Again, the main issue is to have the alignment settings the same on both sides.


John
 
TT670,
You're right. There very well could be some accident damage that I am not aware of. I don't know too much about the history of this car. I can say that I have taken most of the frame down to bare metal and repainted it. I didn't see anything that suggested collision repair. That's not to say that a good hard hit on a curb couldn't have bent something, causing alignment problems. I'm not all that sure what measurements to take to check the chassis. Actually, I've put so much work into this car that I almost would rather not know if something is bent. Unless it was something easy to fix.


Opentracker,
I did try rotating the shaft another half turn, but that caused the control arm to rub the shock tower on the front side. Did you have to grind the edge of the control arm where it comes close to the shock tower? I ended up rotating it back to center and going from there.
The Shelby holes are drilled correctly. I was very careful on that.



If I had to choose neg. camber or pos. caster, which one is more important?
 
gbarber said:
Opentracker, I did try rotating the shaft another half turn, but that caused the control arm to rub the shock tower on the front side. Did you have to grind the edge of the control arm where it comes close to the shock tower? I ended up rotating it back to center and going from there.
The Shelby holes are drilled correctly. I was very careful on that.



If I had to choose neg. camber or pos. caster, which one is more important?

I did have to peen the shock tower where the zerk fitting is and where the arm got close to the shock tower. I did a bit of grinding on the arm but not much. Just enouph to smooth it out.

We run 0 to .5deg neg. camber on all of our street cars. I would work to get the caster even on both sides. They both (caster-camber) should be even or the car will pull to one side. You could give the arm just half a spin and give it a go.

We run this on all of our street cars:

0 to .5deg. neg. - camber on both sides

1.5 - 2deg pos. caster on both sides

1/8" toe in


John
 
Well, I got the idea to check the bushing end of the strut to see if it somehow wasn't seated right. After removing the front half of the bushings, it looked like the nut was running out of thread before the bushings were compacted to 60-80lbs of torque. I got the bright idea to add another washer onto the front side of the bushing to try to squeeze them together a little more, and perhaps gain a little caster. It worked to some degree. After tightening the nut to 80 lbs, I pulled the caster to 0 with +.25 camber. The caster was -1.125 before. So I thought maybe I could add another washer, just in case the nut was still bottoming out. I guess those nuts are self-locking, single use nuts? I realized the mistake I made as I was trying to get the nut off for the second time. The threads on the strut aren't very pretty. I need to but a 9/16-18 die to try to fix it.

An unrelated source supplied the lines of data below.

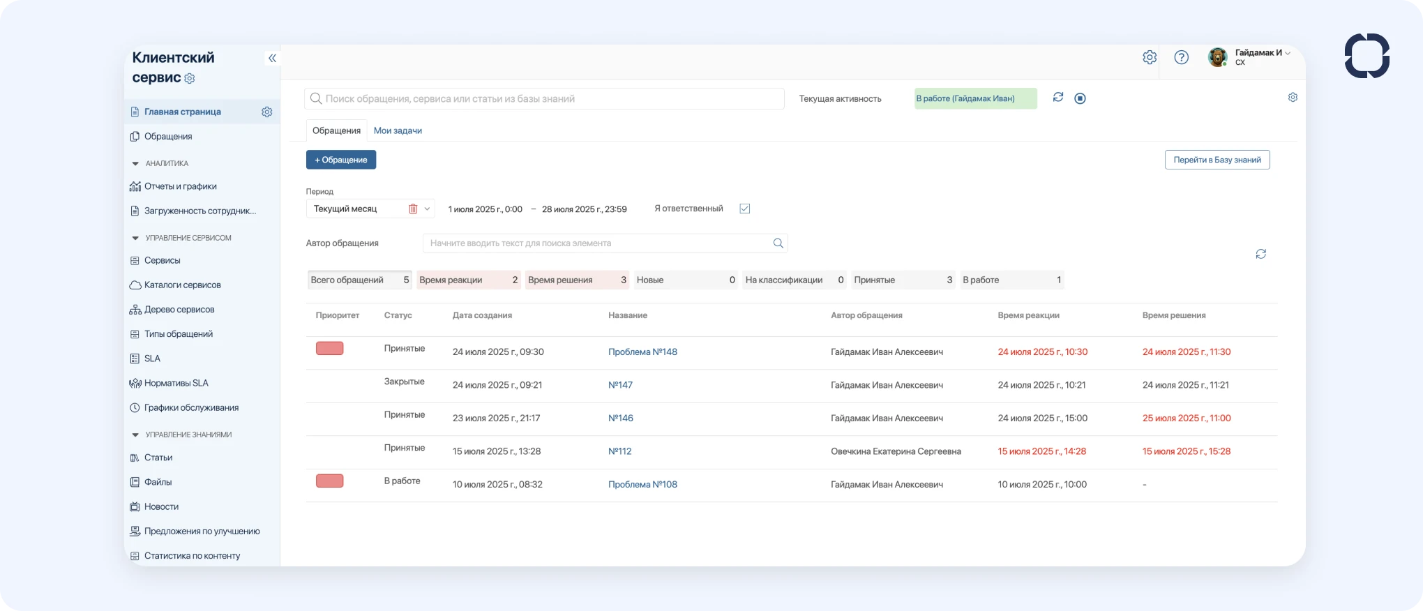Clear period filter with trash icon
This screenshot has height=611, width=1423.
coord(413,209)
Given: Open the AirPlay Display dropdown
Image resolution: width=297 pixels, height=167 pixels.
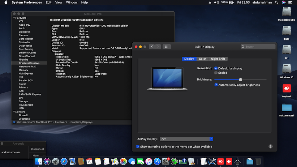Looking at the screenshot, I should coord(187,139).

Maybe I should have paid someone to align this thing.
 
What are you guys using to measure your caster? Will an angle finder on the spindle be accurate enough until I finish the car and take to an alignment shop? What is the point of the Castellated nut and cotter pin on the end of a 68 strut rod? By my guesstimates it will not be anywhere close to the front adjusment nut when everything is aligned. Unless it is a failsafe incase the front nut lets got it will still capture the strut rud?